I know the film is quite long - 144 minutes - but was that normal in the 60's?



It was kind of normal - for a brief period, and for certain genre. Many people blame Mary Poppins or My Fair Lady for starting it in 1964. These films started a fad for the megabucks, family musical extravaganza. The Sound of Music upped the ante a year later. In rapid succession you get a significant number of these overblown, budget-busting films with other producers jumping on the bandwagon. Chitty Chitty Bang Bang, Dr. Doolittle, Hello Dolly - all had extended running times under the (mistaken) belief that longer is better and that audiences wanted more for their money. Thus a tendancy to let punchy editing go by the way and keeping as much as possible on screen film's length (often these films did go way over budget so you may as well screen it was part of the thinking too!).

I personally think that view only tells one half the story. Yes, the films are a bit tedious and could benefit from cutting down - but it wasn't only musicals. To understand why look at two big changes effecting the cinema in 1964.
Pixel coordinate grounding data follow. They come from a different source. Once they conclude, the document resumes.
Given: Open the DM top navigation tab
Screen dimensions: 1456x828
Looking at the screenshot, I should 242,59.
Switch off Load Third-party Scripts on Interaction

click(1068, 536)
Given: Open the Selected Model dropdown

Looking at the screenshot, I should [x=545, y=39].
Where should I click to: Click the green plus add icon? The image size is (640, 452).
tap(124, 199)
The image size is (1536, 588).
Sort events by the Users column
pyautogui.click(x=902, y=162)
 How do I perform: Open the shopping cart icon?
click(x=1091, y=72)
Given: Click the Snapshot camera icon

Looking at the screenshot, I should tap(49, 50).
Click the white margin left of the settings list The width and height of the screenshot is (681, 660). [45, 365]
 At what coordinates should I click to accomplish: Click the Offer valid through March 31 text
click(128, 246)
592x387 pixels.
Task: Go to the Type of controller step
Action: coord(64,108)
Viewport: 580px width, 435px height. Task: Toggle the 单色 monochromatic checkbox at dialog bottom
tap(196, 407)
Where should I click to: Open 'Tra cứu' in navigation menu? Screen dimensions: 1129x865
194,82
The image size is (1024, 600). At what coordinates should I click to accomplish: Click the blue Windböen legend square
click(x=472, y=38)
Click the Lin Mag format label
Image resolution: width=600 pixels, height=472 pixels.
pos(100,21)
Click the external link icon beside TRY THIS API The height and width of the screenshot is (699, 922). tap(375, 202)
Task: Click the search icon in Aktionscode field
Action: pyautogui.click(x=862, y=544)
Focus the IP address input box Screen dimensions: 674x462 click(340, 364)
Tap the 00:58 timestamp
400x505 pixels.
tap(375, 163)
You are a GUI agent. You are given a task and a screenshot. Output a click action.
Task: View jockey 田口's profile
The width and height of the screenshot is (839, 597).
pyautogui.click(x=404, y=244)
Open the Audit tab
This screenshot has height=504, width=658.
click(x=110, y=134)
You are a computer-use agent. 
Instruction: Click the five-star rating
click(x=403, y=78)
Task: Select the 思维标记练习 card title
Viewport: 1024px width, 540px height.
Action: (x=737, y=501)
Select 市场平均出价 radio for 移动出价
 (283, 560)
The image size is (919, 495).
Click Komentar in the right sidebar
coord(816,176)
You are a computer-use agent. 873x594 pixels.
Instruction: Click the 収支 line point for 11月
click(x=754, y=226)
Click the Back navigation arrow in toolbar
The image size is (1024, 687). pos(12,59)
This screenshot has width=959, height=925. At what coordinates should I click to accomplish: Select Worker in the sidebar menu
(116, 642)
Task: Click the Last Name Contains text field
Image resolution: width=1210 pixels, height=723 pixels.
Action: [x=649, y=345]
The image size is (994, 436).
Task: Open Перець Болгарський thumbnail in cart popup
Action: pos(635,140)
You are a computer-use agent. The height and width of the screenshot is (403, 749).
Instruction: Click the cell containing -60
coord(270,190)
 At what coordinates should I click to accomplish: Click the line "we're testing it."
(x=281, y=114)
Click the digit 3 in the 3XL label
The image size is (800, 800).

Television was continuing to erode audience numbers.
The "death" of the B movie.

So what did the film makers attempt to hit back at TV?. Bigger, longer films with far greater spectacle. It is unfair to attribute this "fashion" as just being limited to musicals. Cleopatra (1963) anyone?. Also a number of big-budget "war" movies in the mid sixties. This answer to the threat of TV was essentially a film with a running time to rival the average time of previous main features and a B feature combined. All with lavish budgets. Lets not forget many people still did not have colour tv and there was no way TV could match a cinema budget.

The problem is with one long film, regardless of spectacle, you have to have a good story worth telling in this extended running time. An audience gets bored, and it's arguable that many of these films could not justify the running times.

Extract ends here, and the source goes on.